An important component of Benedict Anderson’s argument focuses on ‘irresponsible activities’ of the transnational communities and diasporas, who, while involved in activities outside the country of origin are not subjects to the consequences of their activities. This approach has gained currency in the literature on political transnationalism.This paper argues that this view narrows the scope of political transnationalism within the sphere of the consequence of political actions. Research has shown that transnational political activism and involvement of transnational communities and diasporas have led to positive political outcomes in their countries of origin. Even in the cases of armed conflicts, transnational political activism has contributed to negotiated political settlements and conflict resolution.
In situations where states, with the support of other states with whom they are united through their statehood and operating as a ‘states club', mount oppressive actions against their people, it is the political activism of the transnational communities and diaspora that has been able to challenge state domination and strengthen the agency of the people fighting for their rights.
Furthermore, the claim of ‘safe participation’ in the politics of the countries of origin while living in a country of settlement, as in the case of the Punjabi businessman cited by Andersen, is questionable in an era where the fight against global terrorism’, many countries have designated organisations that wage armed struggle against the states as 'terrorist organisations’. Those who support such organisations take the risk of being penalised or criminalised. For example, in 1997, the United States designated the LTTE as a terrorist organisation (the first time a Western country to do so) and many other countries followed suit with the UK in 2001, EU in 2005 and Canada in 2007. Tamil diaspora members who participated in transnational political activism through the LTTE faced the risk (or consequence) of the political decisions they made.

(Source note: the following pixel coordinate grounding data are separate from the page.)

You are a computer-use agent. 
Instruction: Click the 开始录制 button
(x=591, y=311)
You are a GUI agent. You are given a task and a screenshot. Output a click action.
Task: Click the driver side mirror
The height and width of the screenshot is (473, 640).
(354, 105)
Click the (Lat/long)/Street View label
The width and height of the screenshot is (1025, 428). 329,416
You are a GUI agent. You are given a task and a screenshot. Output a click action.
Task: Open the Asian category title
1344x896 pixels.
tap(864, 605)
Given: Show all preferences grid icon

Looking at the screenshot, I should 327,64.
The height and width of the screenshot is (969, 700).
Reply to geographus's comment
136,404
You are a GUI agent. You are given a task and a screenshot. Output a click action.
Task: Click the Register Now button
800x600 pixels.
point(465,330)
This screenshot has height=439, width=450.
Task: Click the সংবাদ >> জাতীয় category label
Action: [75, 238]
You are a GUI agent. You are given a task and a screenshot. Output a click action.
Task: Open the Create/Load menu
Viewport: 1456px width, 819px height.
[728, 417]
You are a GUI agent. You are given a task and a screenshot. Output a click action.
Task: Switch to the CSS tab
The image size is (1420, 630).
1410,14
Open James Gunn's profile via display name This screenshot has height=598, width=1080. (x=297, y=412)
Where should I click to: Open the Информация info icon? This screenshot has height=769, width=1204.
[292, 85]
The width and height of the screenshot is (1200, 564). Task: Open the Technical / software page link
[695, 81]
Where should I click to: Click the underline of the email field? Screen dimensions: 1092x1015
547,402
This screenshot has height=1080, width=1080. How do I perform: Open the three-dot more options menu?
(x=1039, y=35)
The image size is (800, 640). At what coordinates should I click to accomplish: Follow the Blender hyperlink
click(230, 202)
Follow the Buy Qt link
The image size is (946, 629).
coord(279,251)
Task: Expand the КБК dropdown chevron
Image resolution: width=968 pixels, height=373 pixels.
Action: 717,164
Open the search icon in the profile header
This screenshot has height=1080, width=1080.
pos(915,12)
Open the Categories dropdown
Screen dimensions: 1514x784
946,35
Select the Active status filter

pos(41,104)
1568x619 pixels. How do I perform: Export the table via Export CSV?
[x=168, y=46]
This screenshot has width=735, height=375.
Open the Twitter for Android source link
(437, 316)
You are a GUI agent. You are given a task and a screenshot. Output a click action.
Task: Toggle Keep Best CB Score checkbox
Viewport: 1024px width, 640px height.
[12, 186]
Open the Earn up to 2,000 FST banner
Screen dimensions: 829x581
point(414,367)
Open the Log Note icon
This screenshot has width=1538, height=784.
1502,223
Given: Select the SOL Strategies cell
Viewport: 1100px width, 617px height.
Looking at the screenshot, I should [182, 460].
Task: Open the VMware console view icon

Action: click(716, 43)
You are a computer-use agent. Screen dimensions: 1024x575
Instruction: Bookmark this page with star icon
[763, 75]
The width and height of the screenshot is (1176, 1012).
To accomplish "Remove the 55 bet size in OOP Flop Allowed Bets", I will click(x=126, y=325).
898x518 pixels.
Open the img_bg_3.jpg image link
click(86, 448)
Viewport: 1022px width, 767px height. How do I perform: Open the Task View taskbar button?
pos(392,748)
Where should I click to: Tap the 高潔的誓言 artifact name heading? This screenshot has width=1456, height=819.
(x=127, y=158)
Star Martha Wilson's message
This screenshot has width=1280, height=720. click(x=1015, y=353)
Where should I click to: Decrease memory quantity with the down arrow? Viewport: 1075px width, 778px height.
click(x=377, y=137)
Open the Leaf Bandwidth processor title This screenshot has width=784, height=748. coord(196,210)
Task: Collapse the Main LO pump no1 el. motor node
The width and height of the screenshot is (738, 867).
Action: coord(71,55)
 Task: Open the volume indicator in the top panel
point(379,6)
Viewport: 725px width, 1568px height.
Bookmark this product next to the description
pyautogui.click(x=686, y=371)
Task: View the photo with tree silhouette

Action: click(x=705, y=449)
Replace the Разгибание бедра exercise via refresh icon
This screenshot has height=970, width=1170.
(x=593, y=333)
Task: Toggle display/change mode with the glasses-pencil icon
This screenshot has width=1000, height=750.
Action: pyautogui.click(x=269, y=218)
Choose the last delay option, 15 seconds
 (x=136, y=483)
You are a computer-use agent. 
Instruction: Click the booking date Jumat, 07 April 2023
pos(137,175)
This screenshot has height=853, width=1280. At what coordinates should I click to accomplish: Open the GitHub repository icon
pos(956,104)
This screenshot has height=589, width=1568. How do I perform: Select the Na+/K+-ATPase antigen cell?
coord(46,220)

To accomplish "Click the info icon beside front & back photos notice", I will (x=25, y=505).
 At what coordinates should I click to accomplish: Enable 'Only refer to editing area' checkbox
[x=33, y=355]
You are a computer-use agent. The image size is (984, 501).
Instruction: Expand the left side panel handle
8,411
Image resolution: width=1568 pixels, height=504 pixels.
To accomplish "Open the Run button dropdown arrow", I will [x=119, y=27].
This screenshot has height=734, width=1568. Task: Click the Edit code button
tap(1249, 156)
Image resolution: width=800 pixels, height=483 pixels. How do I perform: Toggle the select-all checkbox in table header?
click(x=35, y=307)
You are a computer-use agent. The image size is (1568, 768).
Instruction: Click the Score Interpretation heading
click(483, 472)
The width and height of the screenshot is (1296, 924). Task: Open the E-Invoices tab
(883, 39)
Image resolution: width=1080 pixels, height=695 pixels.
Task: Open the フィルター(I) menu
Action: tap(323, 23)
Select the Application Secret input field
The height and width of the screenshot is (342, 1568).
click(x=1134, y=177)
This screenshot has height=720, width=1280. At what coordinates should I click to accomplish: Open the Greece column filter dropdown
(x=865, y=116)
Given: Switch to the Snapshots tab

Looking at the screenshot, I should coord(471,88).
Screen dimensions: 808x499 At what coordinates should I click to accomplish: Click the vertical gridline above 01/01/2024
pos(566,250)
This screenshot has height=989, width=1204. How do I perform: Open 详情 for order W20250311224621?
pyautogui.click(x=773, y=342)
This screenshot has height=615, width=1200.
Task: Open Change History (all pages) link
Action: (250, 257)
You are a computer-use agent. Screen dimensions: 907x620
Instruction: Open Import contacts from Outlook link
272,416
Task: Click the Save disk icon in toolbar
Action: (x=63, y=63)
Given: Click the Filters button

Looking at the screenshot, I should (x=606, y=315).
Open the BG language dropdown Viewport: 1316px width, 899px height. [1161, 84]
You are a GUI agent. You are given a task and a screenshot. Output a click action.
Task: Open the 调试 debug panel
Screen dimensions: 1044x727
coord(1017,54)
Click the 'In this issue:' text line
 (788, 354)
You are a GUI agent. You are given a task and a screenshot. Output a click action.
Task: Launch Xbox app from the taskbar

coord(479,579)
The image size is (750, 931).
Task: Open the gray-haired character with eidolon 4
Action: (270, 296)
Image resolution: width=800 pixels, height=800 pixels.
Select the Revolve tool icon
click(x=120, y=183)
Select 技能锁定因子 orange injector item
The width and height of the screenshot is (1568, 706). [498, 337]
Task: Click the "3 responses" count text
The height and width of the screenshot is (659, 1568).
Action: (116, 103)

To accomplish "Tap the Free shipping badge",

Though the risk of participation has increased since the ‘terrorist’ designation, there were arrests and court cases against those who engaged in transnational political participation even before these designations. During the period of LTTE headed transnational political activism, there have been police and legal actions against the activists in Germany, Canada, Australia, Denmark, US, France, the Netherlands, UK, and Switzerland. Though these arrests were made under the laws of these countries in respect of unlawful activities, the political motive behind these legal actions was to suppress the activism. This has not gone unnoticed by those targeted. The actions taken by the Canadian government in deporting diaspora political activist SureshManicavaskam in 1995 by declaring him to be a person belonging to an inadmissible class in Canada is a clear example of this highly politicized legal action. In countries like France, Germany, The Netherlands and Australia activists were investigated, charged and punished. The Trial in Switzerland continues awaiting a verdict.
In this context, this paper makes the point that diaspora political activism has its consequences for activists in the countries of settlement where they are involved in such activism. Hence, the notion of ‘safe participation’ is highly questionable.
We have discussed limitations of the concept long-distance nationalism in capturing all dimensions of political activism of diasporas. In a scenario where long-distance nationalism has been framed with negative connotations, it does not help impartially evaluate all dimensions of the political activities of transnational communities and diasporas. It is suggested that it is more appropriate to analyze and understand the diasporas’ political activism through the prism of transnational political activism rather than long-distance nationalism.
Sarvendra Tharmalingam is a social researcher and holds a PhD in Human Geography. This is an edited version of an earlier work.